→ Passage shown
◆ ◆ ◆ ◆ ◆ ◆ ◆

Contents

How to sell to developers (tldr: you don’t, sell to their boss)

Chat icon
Transcript

So I’ll start heavy, you don’t sell to developers, not directly. 

They don’t want ROI discussions or pricing negotiations with an account executive. 

They want to solve their current (tech) problem with your dev tool. 
They want to see that they actually can use it in their work setup.

My take is that you market to developers
and you sell to their boss (or their boss's boss). 

Ideally, after there is adoption and buy-in from the end-users, the developers. 

But if selling to developers is about not selling to them then how do you actually do it?

Well, there are a few tried and tested go-to-market motions that work for dev tool companies:

  • open-source like MongoDB
  • product-led-growth like Snyk
  • inbound like DigitalOcean
  • account-based-marketing like Snowflake

There are also, partner, paid, and other options. In this post, I’ll explore all of that. 

And while I like to think I know a thing or two about marketing to devs, I consider myself very much a first-year student of dev-focused go-to-market motions still. 

This article is primarily a learning journey for me. Hopefully, you’ll learn something with me. 

We'll talk about:

Also, let me know where you disagree or have thoughts or resources on the subject. 

Ok, let’s start at the beginning. 

Why not sell to developers

“But why not just sell to a single dev? You have JetBrains IDE, for example.”

Yes, you do. But you also have hundreds on hundreds of dev tool startups that failed miserably at monetizing. 

A recent big public failure was Kite (AI tool for code writing) with 500k + monthly active users. They wrote an amazing retro which was later discussed on Hacker News.

The most important takeaway from it was this: 

“Our diagnosis is that individual developers do not pay for tools.“

In theory, devs could pay for tools and some small percentage of devs actually do. 

Some are building their own thing over the weekend and they will happily pay for infra and tools then. But those fall more into this prosumer bucket or it is their hobby. 

But at work, devs don’t pay for tools themselves. 

They may use open-source, or they may build some small hacky over-the-weekend solution, or they may just use that JetBrains IDE for work without a license. 

The point is this. Individual contributor devs are not the best market to go after. 

Or let me put it this way. You should market to devs, get them to experience your value prop, to adopt your product. But you shouldn’t go after them when it comes to sales. 

That said, throughout this article, I will talk about “selling to developers” meaning a go-to-market motion that sells products whose end users are devs. 

One more thing before we start. 

Marketing vs selling to developers

I know some folks (especially tech founders) see it almost the same. For me, there is a difference, and it is important. I see it this way:

Marketing to devs is about making people aware of your dev tool, and the market category, reaching out to devs in their channels, sharing your story in the community. It is about converting them to free trials or downloads of your library. It is about figuring out the strategy for positioning and messaging, branding, design. It is about enabling sales motions to close more deals. 

Selling to devs is about closing deals. Converting free users to paid, converting leads, teams having a problem you solve, to paying customers. 

Those overlap with lifecycle marketing, webinars, activation, upgrade sequences etc.

◆ ◆ ◆ ◆ ◆ ◆ ◆

→ What you will do
Copy the passage of the text on selling to developers between "But at work, devs" and "without a license.", inclusive.

→ Data to examine
◆ ◆ ◆ ◆ ◆ ◆ ◆

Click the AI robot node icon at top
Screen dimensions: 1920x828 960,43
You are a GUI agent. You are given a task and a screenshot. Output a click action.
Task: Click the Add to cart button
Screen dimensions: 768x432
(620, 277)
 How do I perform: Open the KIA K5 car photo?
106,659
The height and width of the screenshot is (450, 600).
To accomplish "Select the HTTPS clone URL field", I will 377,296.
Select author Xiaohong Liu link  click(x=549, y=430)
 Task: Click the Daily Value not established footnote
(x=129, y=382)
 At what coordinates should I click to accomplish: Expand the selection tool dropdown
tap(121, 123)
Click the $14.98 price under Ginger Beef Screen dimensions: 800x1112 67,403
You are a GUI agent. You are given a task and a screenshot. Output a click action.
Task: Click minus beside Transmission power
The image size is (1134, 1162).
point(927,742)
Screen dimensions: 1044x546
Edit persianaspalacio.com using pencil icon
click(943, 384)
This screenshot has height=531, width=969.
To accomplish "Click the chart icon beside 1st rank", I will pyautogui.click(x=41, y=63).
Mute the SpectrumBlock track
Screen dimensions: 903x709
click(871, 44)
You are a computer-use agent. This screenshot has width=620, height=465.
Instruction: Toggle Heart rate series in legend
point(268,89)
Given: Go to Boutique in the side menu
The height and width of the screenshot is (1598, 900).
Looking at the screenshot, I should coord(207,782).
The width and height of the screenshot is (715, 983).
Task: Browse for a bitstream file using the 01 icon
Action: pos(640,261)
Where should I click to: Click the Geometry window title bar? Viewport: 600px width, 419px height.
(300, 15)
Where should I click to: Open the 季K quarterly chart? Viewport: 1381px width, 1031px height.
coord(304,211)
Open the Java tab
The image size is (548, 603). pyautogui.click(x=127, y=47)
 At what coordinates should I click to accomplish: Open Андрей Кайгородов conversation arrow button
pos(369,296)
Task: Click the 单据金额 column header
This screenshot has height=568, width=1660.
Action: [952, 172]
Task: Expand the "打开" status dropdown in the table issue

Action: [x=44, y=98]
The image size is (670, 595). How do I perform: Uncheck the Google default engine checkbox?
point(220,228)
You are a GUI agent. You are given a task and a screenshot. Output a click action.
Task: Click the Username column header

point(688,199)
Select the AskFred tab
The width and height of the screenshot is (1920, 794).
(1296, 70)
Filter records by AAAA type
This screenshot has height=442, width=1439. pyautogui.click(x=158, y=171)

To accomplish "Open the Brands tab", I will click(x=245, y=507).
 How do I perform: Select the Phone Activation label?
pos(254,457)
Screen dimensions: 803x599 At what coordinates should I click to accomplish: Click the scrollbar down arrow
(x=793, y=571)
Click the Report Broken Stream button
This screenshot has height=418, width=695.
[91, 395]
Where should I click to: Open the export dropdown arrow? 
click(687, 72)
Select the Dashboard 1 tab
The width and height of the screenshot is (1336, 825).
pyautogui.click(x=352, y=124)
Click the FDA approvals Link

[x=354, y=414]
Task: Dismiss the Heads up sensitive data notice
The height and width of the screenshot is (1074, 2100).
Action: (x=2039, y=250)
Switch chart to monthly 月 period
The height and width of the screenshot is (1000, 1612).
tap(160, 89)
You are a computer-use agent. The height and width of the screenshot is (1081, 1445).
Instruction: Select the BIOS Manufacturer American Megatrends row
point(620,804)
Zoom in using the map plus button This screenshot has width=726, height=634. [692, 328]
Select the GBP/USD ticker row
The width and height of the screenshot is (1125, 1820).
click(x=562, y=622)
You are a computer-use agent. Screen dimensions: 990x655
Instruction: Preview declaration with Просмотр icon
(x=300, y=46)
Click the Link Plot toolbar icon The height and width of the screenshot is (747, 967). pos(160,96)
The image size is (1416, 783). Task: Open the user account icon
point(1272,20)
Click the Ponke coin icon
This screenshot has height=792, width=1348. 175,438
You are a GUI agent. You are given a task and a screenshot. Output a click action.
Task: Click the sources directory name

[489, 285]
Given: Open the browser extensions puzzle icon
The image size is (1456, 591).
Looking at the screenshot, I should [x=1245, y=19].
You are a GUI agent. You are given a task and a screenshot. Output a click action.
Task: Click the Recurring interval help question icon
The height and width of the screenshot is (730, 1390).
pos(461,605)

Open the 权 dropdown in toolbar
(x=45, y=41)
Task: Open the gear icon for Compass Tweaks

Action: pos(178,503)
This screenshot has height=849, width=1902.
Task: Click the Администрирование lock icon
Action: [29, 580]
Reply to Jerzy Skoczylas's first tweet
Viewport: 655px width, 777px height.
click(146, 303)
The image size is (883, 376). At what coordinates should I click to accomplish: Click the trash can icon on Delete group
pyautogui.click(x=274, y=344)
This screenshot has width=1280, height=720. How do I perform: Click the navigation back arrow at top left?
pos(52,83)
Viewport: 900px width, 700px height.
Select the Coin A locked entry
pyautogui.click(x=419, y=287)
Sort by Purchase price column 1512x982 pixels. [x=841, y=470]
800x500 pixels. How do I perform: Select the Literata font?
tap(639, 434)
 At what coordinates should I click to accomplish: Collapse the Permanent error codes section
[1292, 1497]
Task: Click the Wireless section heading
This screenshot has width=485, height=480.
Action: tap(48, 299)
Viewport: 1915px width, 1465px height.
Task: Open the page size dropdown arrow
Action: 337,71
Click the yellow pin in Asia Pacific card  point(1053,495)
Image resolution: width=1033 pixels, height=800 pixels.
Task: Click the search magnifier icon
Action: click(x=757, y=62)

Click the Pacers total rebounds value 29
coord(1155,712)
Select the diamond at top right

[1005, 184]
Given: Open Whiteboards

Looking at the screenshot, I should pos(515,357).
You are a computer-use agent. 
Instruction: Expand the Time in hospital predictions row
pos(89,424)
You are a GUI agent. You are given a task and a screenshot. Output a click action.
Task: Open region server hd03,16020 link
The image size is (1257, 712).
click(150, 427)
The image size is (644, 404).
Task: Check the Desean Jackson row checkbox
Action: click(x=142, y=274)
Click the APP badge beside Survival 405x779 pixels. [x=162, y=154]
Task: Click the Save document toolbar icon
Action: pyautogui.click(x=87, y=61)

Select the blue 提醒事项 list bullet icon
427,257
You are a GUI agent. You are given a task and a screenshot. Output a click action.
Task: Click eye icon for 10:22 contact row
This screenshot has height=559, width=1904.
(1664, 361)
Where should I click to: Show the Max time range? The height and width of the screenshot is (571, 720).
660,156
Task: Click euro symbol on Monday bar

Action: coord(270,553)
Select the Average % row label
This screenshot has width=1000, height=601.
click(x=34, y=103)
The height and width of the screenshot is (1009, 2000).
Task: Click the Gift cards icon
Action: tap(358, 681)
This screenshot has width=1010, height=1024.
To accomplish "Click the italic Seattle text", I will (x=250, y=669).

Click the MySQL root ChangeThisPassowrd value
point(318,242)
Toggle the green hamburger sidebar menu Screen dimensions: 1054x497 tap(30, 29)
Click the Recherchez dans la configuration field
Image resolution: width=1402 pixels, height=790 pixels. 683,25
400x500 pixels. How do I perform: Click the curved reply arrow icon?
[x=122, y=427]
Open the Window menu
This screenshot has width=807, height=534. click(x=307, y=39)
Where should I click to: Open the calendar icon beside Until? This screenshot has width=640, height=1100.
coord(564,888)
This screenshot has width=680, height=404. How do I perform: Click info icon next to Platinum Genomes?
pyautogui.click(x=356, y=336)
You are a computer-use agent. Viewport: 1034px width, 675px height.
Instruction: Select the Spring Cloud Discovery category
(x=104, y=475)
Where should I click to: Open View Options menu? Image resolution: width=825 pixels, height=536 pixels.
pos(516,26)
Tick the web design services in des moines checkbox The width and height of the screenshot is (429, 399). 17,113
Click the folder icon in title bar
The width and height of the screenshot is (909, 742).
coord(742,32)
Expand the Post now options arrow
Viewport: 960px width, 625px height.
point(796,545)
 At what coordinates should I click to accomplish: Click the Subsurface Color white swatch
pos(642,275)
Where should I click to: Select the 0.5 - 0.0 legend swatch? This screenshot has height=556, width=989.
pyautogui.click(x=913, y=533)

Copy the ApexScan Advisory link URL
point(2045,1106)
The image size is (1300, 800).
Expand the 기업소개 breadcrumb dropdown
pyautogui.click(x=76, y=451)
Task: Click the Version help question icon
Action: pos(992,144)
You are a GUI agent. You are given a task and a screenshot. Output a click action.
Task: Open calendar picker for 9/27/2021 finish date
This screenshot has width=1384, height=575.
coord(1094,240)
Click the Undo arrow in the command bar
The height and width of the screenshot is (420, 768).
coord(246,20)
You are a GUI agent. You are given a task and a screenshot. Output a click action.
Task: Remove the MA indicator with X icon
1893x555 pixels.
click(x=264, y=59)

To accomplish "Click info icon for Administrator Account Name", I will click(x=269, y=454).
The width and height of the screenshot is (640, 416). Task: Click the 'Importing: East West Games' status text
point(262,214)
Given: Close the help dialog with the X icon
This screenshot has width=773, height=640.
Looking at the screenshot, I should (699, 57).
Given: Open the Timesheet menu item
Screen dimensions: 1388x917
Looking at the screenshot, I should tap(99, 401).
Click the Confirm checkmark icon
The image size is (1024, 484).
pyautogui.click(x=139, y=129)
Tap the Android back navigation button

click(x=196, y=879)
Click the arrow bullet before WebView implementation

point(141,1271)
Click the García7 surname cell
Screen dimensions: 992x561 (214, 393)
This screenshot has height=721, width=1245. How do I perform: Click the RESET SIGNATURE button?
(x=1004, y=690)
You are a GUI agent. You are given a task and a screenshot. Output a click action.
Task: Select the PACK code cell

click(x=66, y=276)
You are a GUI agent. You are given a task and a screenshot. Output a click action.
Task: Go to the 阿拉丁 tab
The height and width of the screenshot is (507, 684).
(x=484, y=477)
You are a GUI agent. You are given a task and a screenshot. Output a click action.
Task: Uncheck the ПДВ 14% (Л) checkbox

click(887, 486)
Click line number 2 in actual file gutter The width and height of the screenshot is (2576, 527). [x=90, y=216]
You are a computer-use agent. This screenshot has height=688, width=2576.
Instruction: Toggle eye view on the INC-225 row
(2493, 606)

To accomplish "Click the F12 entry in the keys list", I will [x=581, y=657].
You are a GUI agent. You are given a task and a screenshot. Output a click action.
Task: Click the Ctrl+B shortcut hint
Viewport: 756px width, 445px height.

◆ ◆ ◆ ◆ ◆ ◆ ◆

→ Completed task
But at work, devs don’t pay for tools themselves. 

They may use open-source, or they may build some small hacky over-the-weekend solution, or they may just use that JetBrains IDE for work without a license.